→ What needs to be done:
Type out the entries again, keeping every word unchanged.

[Items from a data source]
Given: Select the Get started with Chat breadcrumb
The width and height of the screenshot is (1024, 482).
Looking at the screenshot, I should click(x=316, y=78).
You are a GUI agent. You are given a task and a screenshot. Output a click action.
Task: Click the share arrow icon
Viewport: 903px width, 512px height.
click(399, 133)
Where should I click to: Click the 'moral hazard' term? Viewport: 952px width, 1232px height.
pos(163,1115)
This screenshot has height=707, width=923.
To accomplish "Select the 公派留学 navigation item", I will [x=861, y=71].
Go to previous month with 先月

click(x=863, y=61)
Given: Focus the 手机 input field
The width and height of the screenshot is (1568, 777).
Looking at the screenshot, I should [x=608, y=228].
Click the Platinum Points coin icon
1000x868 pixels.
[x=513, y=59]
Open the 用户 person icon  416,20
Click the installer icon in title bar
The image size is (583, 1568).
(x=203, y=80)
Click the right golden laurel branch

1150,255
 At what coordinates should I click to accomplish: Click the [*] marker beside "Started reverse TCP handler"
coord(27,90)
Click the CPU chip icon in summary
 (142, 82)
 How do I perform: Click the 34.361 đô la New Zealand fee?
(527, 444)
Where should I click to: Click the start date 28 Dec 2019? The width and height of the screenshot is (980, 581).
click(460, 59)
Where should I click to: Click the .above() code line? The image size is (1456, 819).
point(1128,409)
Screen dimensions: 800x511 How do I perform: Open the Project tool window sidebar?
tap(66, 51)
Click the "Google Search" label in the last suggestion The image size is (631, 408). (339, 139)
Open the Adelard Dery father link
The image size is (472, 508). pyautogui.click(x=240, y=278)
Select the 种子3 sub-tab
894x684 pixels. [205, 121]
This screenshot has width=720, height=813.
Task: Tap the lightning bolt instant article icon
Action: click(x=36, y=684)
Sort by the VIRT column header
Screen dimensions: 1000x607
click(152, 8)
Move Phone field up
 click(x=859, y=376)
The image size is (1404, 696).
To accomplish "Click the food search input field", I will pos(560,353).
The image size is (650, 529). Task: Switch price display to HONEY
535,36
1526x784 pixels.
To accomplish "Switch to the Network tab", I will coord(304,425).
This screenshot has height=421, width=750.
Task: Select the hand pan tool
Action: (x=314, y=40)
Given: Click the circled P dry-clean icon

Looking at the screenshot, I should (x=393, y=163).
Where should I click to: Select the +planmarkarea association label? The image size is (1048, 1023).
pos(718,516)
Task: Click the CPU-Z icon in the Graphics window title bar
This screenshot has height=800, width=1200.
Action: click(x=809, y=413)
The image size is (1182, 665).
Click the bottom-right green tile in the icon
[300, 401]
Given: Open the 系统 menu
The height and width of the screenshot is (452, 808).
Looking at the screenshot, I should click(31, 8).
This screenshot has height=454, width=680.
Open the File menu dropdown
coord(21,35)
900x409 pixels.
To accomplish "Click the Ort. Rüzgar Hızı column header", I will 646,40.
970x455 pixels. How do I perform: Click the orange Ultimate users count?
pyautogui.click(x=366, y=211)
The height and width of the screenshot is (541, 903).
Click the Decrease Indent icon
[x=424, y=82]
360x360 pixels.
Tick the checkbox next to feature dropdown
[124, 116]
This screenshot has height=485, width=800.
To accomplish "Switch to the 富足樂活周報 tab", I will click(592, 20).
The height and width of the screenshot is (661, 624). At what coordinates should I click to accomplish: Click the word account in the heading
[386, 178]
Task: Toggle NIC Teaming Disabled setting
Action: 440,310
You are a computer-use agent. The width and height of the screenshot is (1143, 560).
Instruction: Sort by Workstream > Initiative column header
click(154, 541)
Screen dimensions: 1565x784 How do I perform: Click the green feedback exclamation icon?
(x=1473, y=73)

→ Worked solution:
Given: Select the Get started with Chat breadcrumb
The width and height of the screenshot is (1024, 482).
Looking at the screenshot, I should click(x=316, y=78).
You are a GUI agent. You are given a task and a screenshot. Output a click action.
Task: Click the share arrow icon
Viewport: 903px width, 512px height.
click(399, 133)
Where should I click to: Click the 'moral hazard' term? Viewport: 952px width, 1232px height.
pos(163,1115)
This screenshot has height=707, width=923.
To accomplish "Select the 公派留学 navigation item", I will [x=861, y=71].
Go to previous month with 先月

click(x=863, y=61)
Given: Focus the 手机 input field
The width and height of the screenshot is (1568, 777).
Looking at the screenshot, I should [x=608, y=228].
Click the Platinum Points coin icon
1000x868 pixels.
[x=513, y=59]
Open the 用户 person icon  416,20
Click the installer icon in title bar
The image size is (583, 1568).
(x=203, y=80)
Click the right golden laurel branch

1150,255
 At what coordinates should I click to accomplish: Click the [*] marker beside "Started reverse TCP handler"
coord(27,90)
Click the CPU chip icon in summary
 (142, 82)
 How do I perform: Click the 34.361 đô la New Zealand fee?
(527, 444)
Where should I click to: Click the start date 28 Dec 2019? The width and height of the screenshot is (980, 581).
click(460, 59)
Where should I click to: Click the .above() code line? The image size is (1456, 819).
point(1128,409)
Screen dimensions: 800x511 How do I perform: Open the Project tool window sidebar?
tap(66, 51)
Click the "Google Search" label in the last suggestion The image size is (631, 408). (339, 139)
Open the Adelard Dery father link
The image size is (472, 508). pyautogui.click(x=240, y=278)
Select the 种子3 sub-tab
894x684 pixels. [205, 121]
This screenshot has width=720, height=813.
Task: Tap the lightning bolt instant article icon
Action: click(x=36, y=684)
Sort by the VIRT column header
Screen dimensions: 1000x607
click(152, 8)
Move Phone field up
 click(x=859, y=376)
The image size is (1404, 696).
To accomplish "Click the food search input field", I will pos(560,353).
The image size is (650, 529). Task: Switch price display to HONEY
535,36
1526x784 pixels.
To accomplish "Switch to the Network tab", I will coord(304,425).
This screenshot has height=421, width=750.
Task: Select the hand pan tool
Action: (x=314, y=40)
Given: Click the circled P dry-clean icon

Looking at the screenshot, I should (x=393, y=163).
Where should I click to: Select the +planmarkarea association label? The image size is (1048, 1023).
pos(718,516)
Task: Click the CPU-Z icon in the Graphics window title bar
This screenshot has height=800, width=1200.
Action: click(x=809, y=413)
The image size is (1182, 665).
Click the bottom-right green tile in the icon
[300, 401]
Given: Open the 系统 menu
The height and width of the screenshot is (452, 808).
Looking at the screenshot, I should click(31, 8).
This screenshot has height=454, width=680.
Open the File menu dropdown
coord(21,35)
900x409 pixels.
To accomplish "Click the Ort. Rüzgar Hızı column header", I will 646,40.
970x455 pixels. How do I perform: Click the orange Ultimate users count?
pyautogui.click(x=366, y=211)
The height and width of the screenshot is (541, 903).
Click the Decrease Indent icon
[x=424, y=82]
360x360 pixels.
Tick the checkbox next to feature dropdown
[124, 116]
This screenshot has height=485, width=800.
To accomplish "Switch to the 富足樂活周報 tab", I will click(592, 20).
The height and width of the screenshot is (661, 624). At what coordinates should I click to accomplish: Click the word account in the heading
[386, 178]
Task: Toggle NIC Teaming Disabled setting
Action: 440,310
You are a computer-use agent. The width and height of the screenshot is (1143, 560).
Instruction: Sort by Workstream > Initiative column header
click(154, 541)
Screen dimensions: 1565x784 How do I perform: Click the green feedback exclamation icon?
(x=1473, y=73)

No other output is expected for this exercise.